The East Tennessee State University in Johnson City, Tennessee is nearing completion on a new data center.

The $2.95 million construction is set to be ready by January 9, but equipment will be installed over 12 months to ensure university services are not disrupted during the transition. The data center, in the basement of a student residence hall, is being moved to avoid damage, from occasional water leaks from the dorms above.

Something in the water


“It needs to be seamless so that we don’t have any disruptions or interruptions,” Bill Rasnick, associate vice president for facilities management, planning and construction at ETSU, told Johnson City Press.

“It’s not like a lot of building projects where you just move in a week or two.”
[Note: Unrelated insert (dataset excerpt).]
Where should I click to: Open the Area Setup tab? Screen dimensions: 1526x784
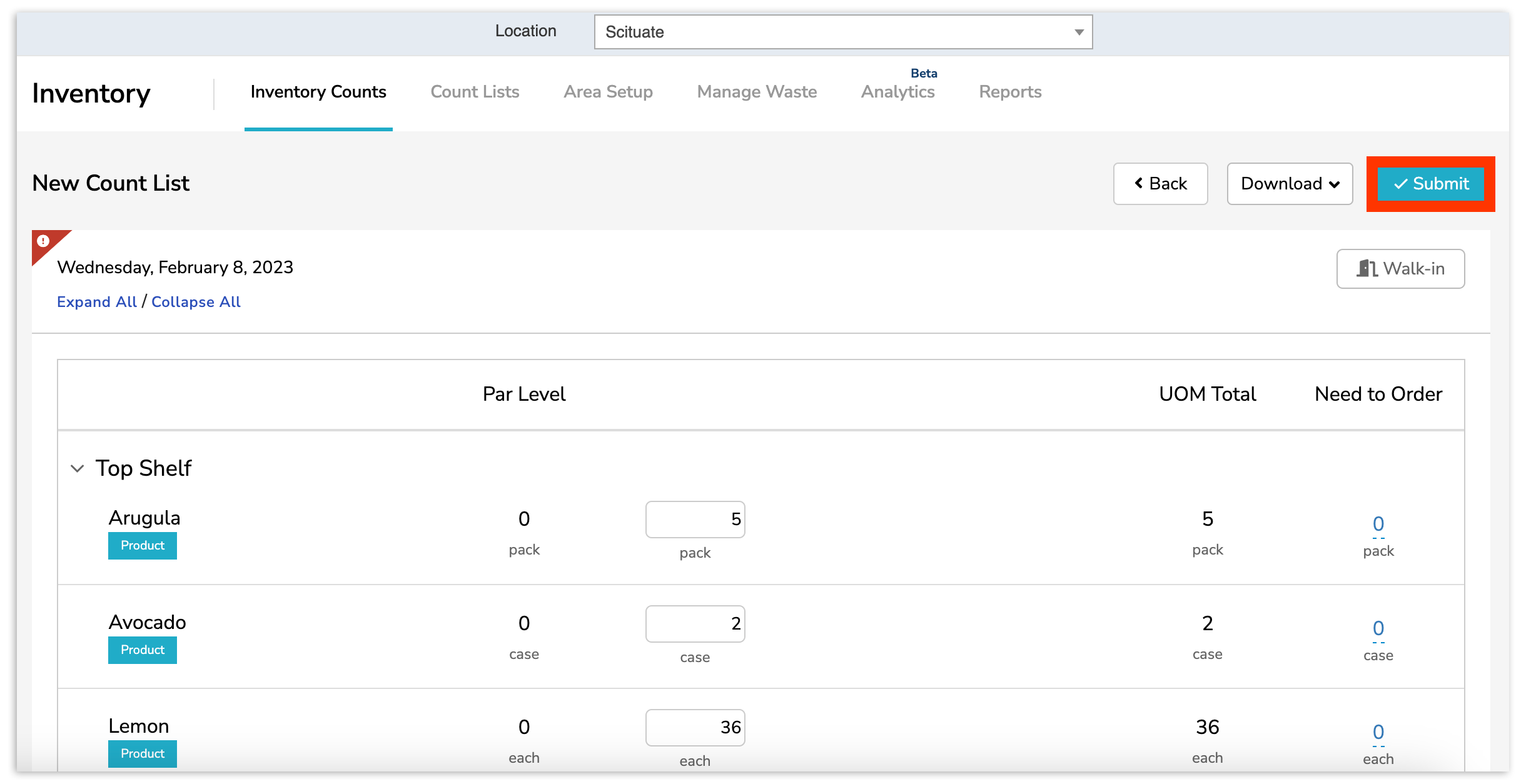608,92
The university, the fourth largest in the state, currently runs its digital operations in the basement of Lucille Clement Hall. But the space was vulnerable to water leaks from the hall of residence above, so the University decided to move the faciity, after equipment was damaged. 

“Obviously, water in the data center is not a good thing,” Rasnick added.

While the current facility was retrofitted to be a small data center, the new 5,000 sq ft building was designed to be one, ETSU’s CISO Andrea Di Fabio told Johnson City Press.

“We now have a purposefully built location to host our equipment,” he said.

There may perhaps be another reason for the move from Lucille Clement Hall - it is supposedly haunted. Many tell the tale of ‘Marble Boy,’ the ghost of a janitor’s son who chased his marbles down an elevator shaft to his death, or so the story goes. 

Now, residents report strange noises akin to marbles being played in the halls of residence.

“Ever since, students have heard what sounds like marbles rolling above their rooms,” writes Christopher Kiernan Coleman in the book Ghosts and Haunts of Tennessee.

Another apparition some have noted is Sink Girl, who allegedly has flooded rooms by turning faucets on full when no one is there. It is not known if she wanted the data center moved.